Posted By: Melinda Lane | February 2, 2012 3:02 PM
Great article and great posts, Karen! I like the companionsip/complementary model. Men and women are different physically and emotionally. Viva La Difference! We should respect our differences and work together to the glory of God and the kingdom. Even so, the bibical model is with the man as head of the wife and loving her as Christ loved the church. Modern feminism influences in the church tend to erode this bibically based relationship amd make something evil of the man being head of the wife. I think the scriptures say they became "one" which seems to make it complementary. Men have unique talent and abilities and so do women. We need to complement each other not dominate each other but do all for the glory of God.

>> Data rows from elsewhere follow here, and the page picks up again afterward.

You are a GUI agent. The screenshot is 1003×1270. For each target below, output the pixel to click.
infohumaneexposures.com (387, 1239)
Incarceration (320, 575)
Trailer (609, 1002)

Also, I never have understood how the church is being "feminized"? Would someone expain this to me, please! I loosly head a men's fellowship organized from our
Senior Sunday School Men's Class that meets socially once per month to pray for each other but mostly to just fellowship and enjoy each other's company. It opens with a scripture and then we pray for individual prayer needs . We keep it pretty simple and it seems to enjoy success as the average attendence at the 8 AM monthly breakfast is around 18 men. The women's class in our department now have their own once per month breakfast which they enjoy.
On the other hand our church (average attendence 300+) seems to have problems organizing a men's fellowship. It always seems to be hinged on a special speaker such as a champion fisherman or hunter or on hunting or fishing or camping. Men attend but it never seems to go anywhere because of unknown reasons. Why? Methinks the leadership of churches think to appeal to men the events must hinge around hunting or fishing. Is this true? Why? I do neither but praying for and serving others does appeal to me. One of the best ministries we have adopted lately in our local church is "Fathers in the Field" which pairs men with fatherless boys. Great ministry! I would like to know what it takes to make the church more appealing to men and exactly what makes it "feminized"? What is being done now in my church and others doesn't seem to work. I do miss Promise Keepers as it seemed to appeal to men and it certainly appealed to the more nobel aspects of being a Christian man and husband. Keep up the good work, Karen, and please do let your husband grow that beard:) I am sure he deserves it! God bless you and your blog.